I did not state there is no testing of devices for surgery so I do not see why you are stating the obvious. By the way it is not only in the US that such testing occurs it is in Canada too which has its own health agency independent of the FDA. Sometimes the FDA approves something that Health Canada does not. Regardless of this and everything else in the post, this response does not appreciate the point made of the challenge that this area of medicine poses for people who are trying to figure out what is going on for their own health - there is not clarity that is needed for patients and they are left struggling without accountability.
I had some of my lumbar spine fused and decompressed in 2011.

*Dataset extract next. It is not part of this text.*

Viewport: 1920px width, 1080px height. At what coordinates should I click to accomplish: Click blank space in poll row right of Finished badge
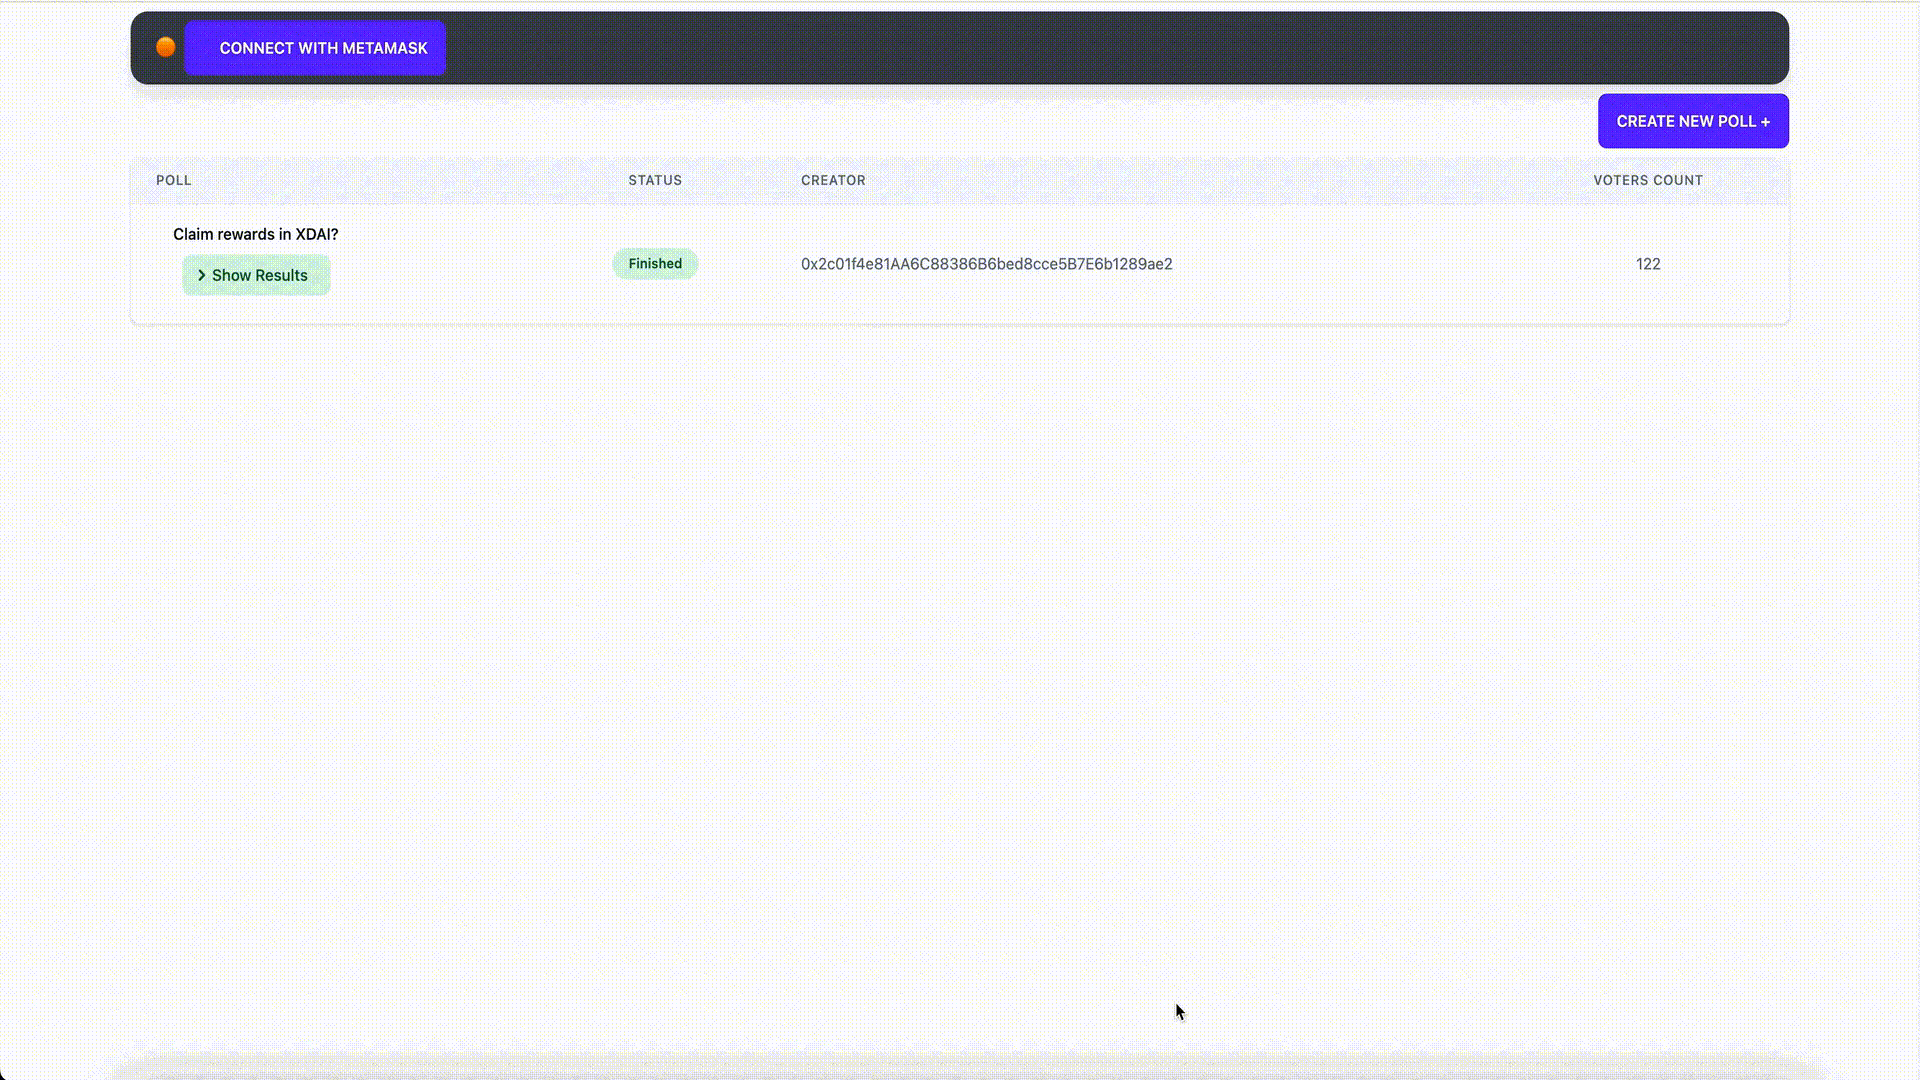click(x=748, y=264)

I just had the rest of my lumbar spine decompressed where applicable and fused the remainder of it including S1. So my L spine is fused L1-S1. My neck is partially surgically fused (2011) and now imaging shows the rest has “autofused” itself! 😳 So my body beat the surgeon to it…
I have chronic neck pain. My back feels great. 🤞
Yes, I am now realizing how this full lumbar fusion will restrict my life, with no guarantees of no pain but possibly different pain. I am in the waiting room of my 2nd surgeon and have a third scheduled for end of January. I have done a slew of tests and several rounds of PT over the past few years.
For me the question will be do I change my life to accommodate for pain while standing and walking. Simple daily activities are painful or do I adapt my life post surgery and hope to be pain free.
May I ask how does the fusion you have restrict your life. Do you still have pain? I understand the numbness may not leave.
Thanks
T
Has anyone tried medical marijuana for pain? Massage or nerve flossing.